Apart from this bronze naval ram, Sicily: Culture and Conquest presents few works of art or artifacts from the Roman era. Since this period lasted for an entire millennium, up to the brief Arab conquest in 965 AD, this is a debatable curatorial decision. Indeed, it may well be a serious omission preventing a proper understanding of Sicily's history.

Sicily is the site of the greatest surviving mosaic installation of the Roman era in Europe. This is the great series of mosaic pavements at the Villa del Casale near Piazza Armerina in central Sicily. Created early in the  fourth century AD, it shows wild animal hunts and bikini-clad (or at least the Roman equivalent) female athletes. 

What the mosaics of Villa del Casale really depict is the staggering difference between the privileged lifestyle of the elite of Roman society, the honestiores, and those who served them. The grinding existence of the humiliores is notably absent from these mosaics.

It is missing too from Sicily: Culture and Conquest.                                                                                                                                                                                              . Yet, without some acknowledgement of this centuries-long impoverishment, the rise of the Cosa Nostra cannot be understood. Indeed ,the first Mafia were the Gabellotti. These were the managers whom absentee landlords during the 1800's - descendants of the honestiores - relied upon to run their estates.  The Gabellotti, with no Roman legions to fear, seized power themselves. Sicily and much of the Western world, is still dealing  with the deadly legacy of the Gabellotti.

If the British Museum exhibits skims lightly over the Roman domination of Sicily, compensation is abundantly made in the galleries devoted to the Norman Kingdom and the the reign of Frederick II. These incredible episodes from the Middle Ages are brilliantly explored, presenting art and literary treasures of a unique realm, tolerant, multilingual and open to new ideas. 

Bronze Falcon from Norman-era Sicily or Southern Italy, c. 1200-1220

The Normans arrived in Italy as mercenary knights in 1016 AD, fighting for and against just about everybody including the Pope. The Normans, descendants of the Norsemen who had raid the north of France, were mighty warriors. Christian baptism had changed them barely at all. They were Vikings on horseback.
....................
▸ **Directive**
Print verbatim the section of the passage about the Sicily exhibition that starts at the words "Sicily is the" and stops after "from these mosaics.".

▸ **Recorded information**
....................
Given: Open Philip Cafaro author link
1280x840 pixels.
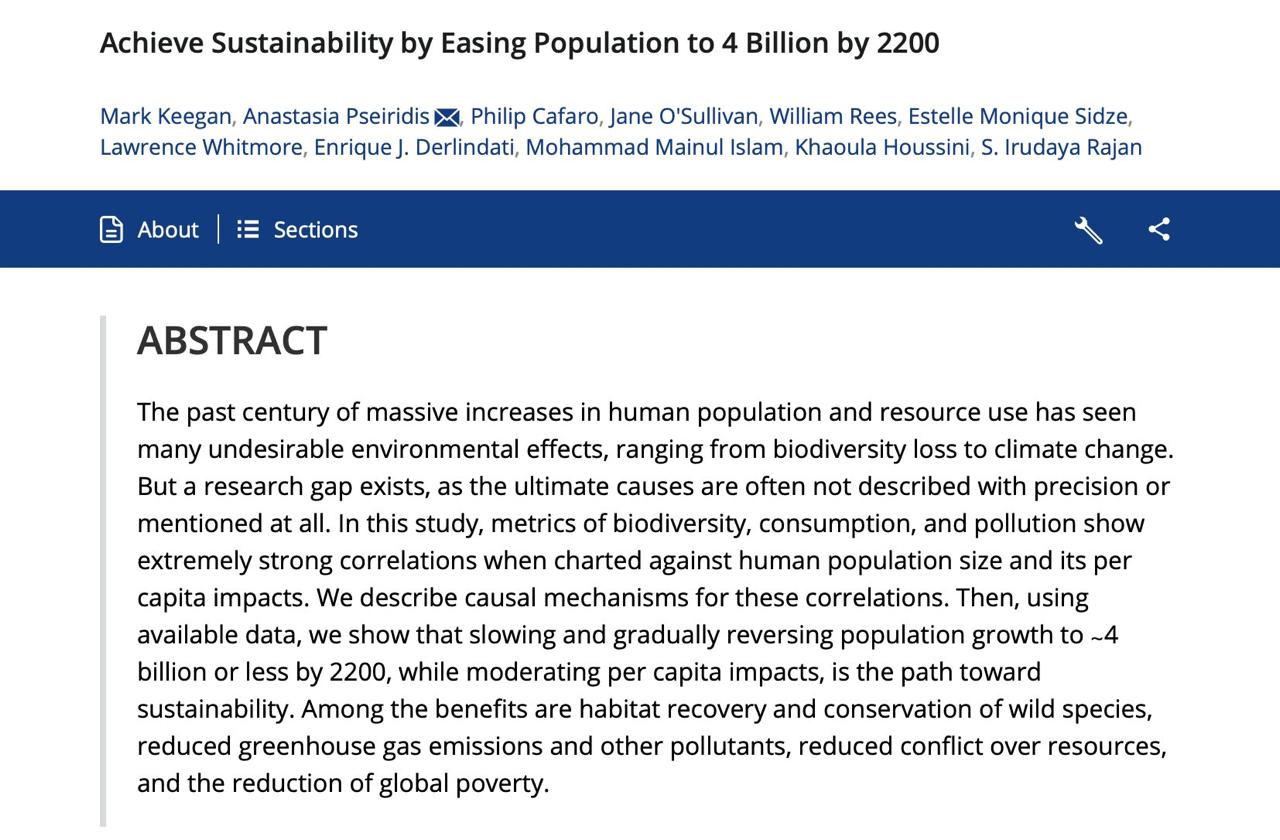Looking at the screenshot, I should coord(534,116).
....................
▸ **Task solution**
Sicily is the site of the greatest surviving mosaic installation of the Roman era in Europe. This is the great series of mosaic pavements at the Villa del Casale near Piazza Armerina in central Sicily. Created early in the  fourth century AD, it shows wild animal hunts and bikini-clad (or at least the Roman equivalent) female athletes. 

What the mosaics of Villa del Casale really depict is the staggering difference between the privileged lifestyle of the elite of Roman society, the honestiores, and those who served them. The grinding existence of the humiliores is notably absent from these mosaics.